Der Aktionär: Und sahnen dabei offensichtlich wie bei Wirecard kräftig ab ... Auch wenn ich meine Position noch nicht geschlossen habe, gehe ich fest davon aus. Und das halte ich auch für richtig. Denn ich investiere in meine Arbeit sehr viel Zeit und verfüge über umfangreiche Kenntnisse. Zum Glück ist es ein Grundprinzip unseres Systems, dass Arbeit sich auszahlen darf.
Der Aktionär: Aber wie trennen Sie dabei, was sie als Shortseller-Straub und SdK-Straub machen?
Das kann man nicht immer trennen. Wenn ich morgens beispielsweise meine fünf Zeitungen lese, dann mache ich das für beide. Wenn ich Aktien analysiere, dann teile ich meine Erkenntnisse mit der SdK. Ich achte dabei sehr genau darauf, dass es zu keinem Interessenskonflikt kommt und lege meine Interessen offen. Ich kenne die Vorschriften des Wertpapierhandelsgesetz genau und halte mich strikt dran.
Der Aktionär: Bei Thielert ist der SdK eine anonyme Strafanzeige mit Insiderinformationen zugegangen? Richtig, der Wert war uns schon aufgrund seiner abstrusen Bilanzrelationen aufgefallen. Mit der Strafanzeige hatten wir dann auch Insiderinformationen. Wir haben den Inhalt der Anzeige genau geprüft und dies am 5. Oktober 2006 veröffentlicht und alle Anleger vor einem möglichen Totalverlust gewarnt. Leider wollten das nicht alle glauben, so konnte ich nach sieben Wochen am 1. Dezember 2006 bei Kursen um 20 Euro die Shortposition eröffnen - die ist übrigens noch heute bei Kursen um 0,5 Euro offen.
Der Aktionär: Hatten Sie bei Wirecard Insiderinformationen?

-- Bereitgestelltes Material --
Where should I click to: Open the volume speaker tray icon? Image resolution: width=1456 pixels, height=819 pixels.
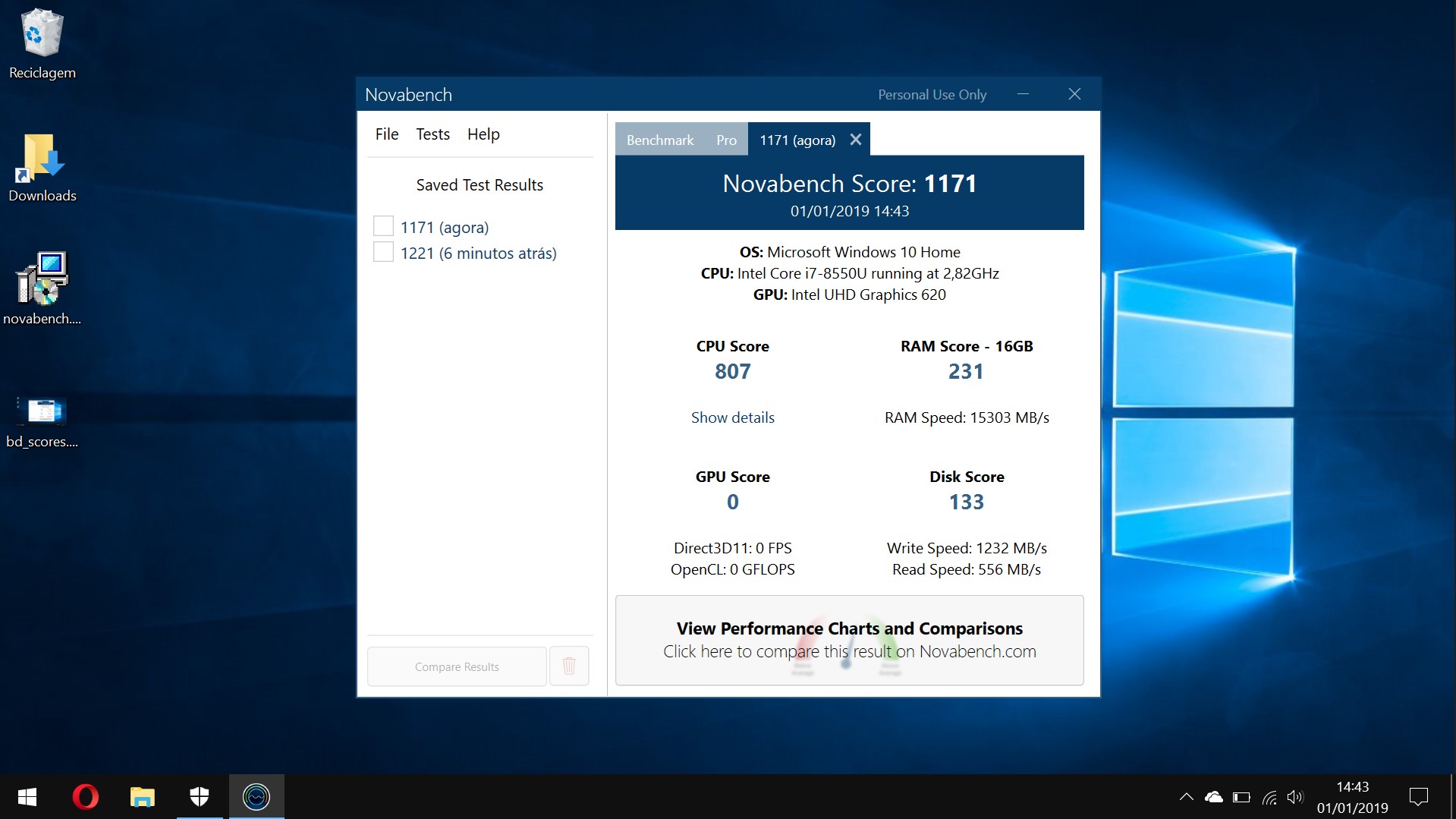point(1294,797)
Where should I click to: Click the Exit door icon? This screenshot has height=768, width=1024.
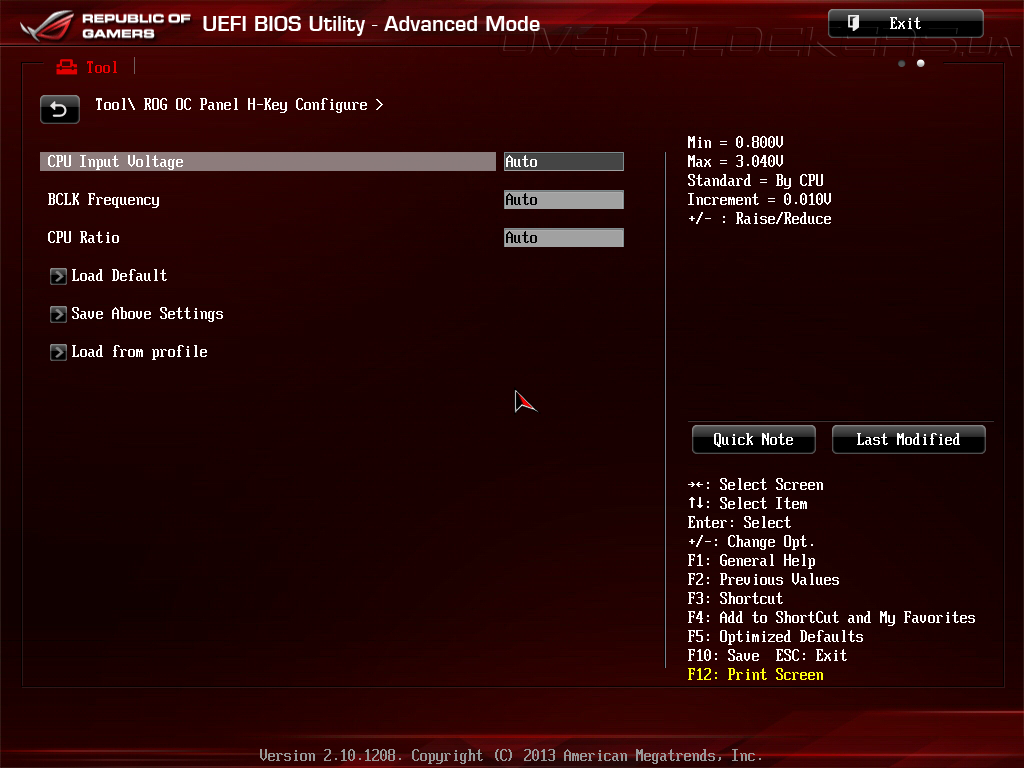coord(853,23)
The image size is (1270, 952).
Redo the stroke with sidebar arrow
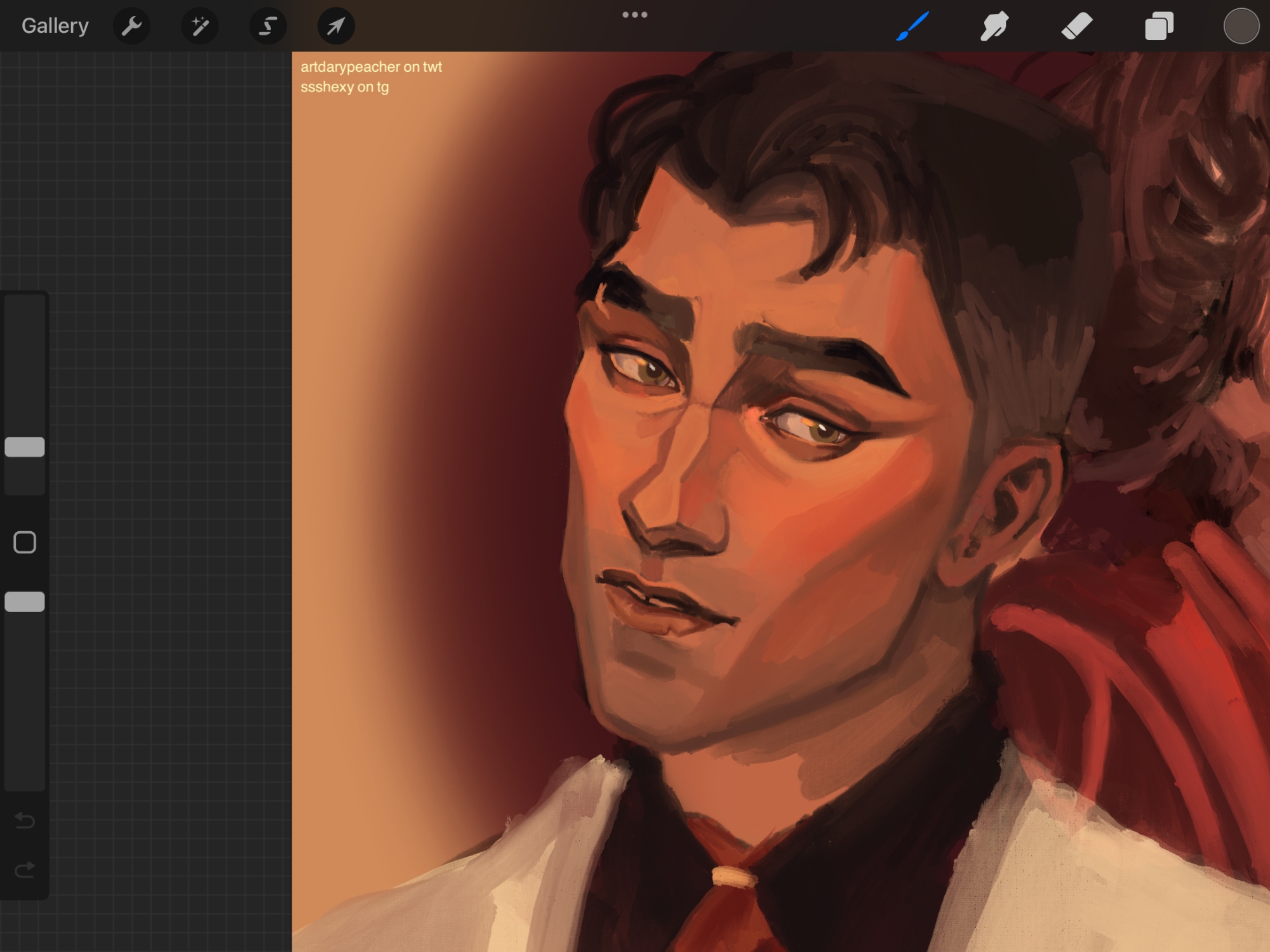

-- Kurze Übung 1 --
Beantworten Sie diese Fragen zum Interview:
(a) Wie viele Zeitungen liest die befragte Person morgens?
(b) An welchem Tag wurde die Warnung zu Thielert veröffentlicht?
(c) Bei welchen Kursen wurde die Shortposition bei Thielert eröffnet?
-- Kurze Übung 2 --
Schreiben Sie aus dem Interview den Abschnitt ab, der mit „Der Aktionär: Und“ beginnt und bis einschließlich „sich auszahlen darf.“ reicht.
Das Material steht für sich und gehört nicht zum Interview.

-- Richtige Lösung 1 --
(a) Fünf Zeitungen.
(b) Am 5. Oktober 2006.
(c) Bei Kursen um 20 Euro.

-- Richtige Lösung 2 --
Der Aktionär: Und sahnen dabei offensichtlich wie bei Wirecard kräftig ab ... Auch wenn ich meine Position noch nicht geschlossen habe, gehe ich fest davon aus. Und das halte ich auch für richtig. Denn ich investiere in meine Arbeit sehr viel Zeit und verfüge über umfangreiche Kenntnisse. Zum Glück ist es ein Grundprinzip unseres Systems, dass Arbeit sich auszahlen darf.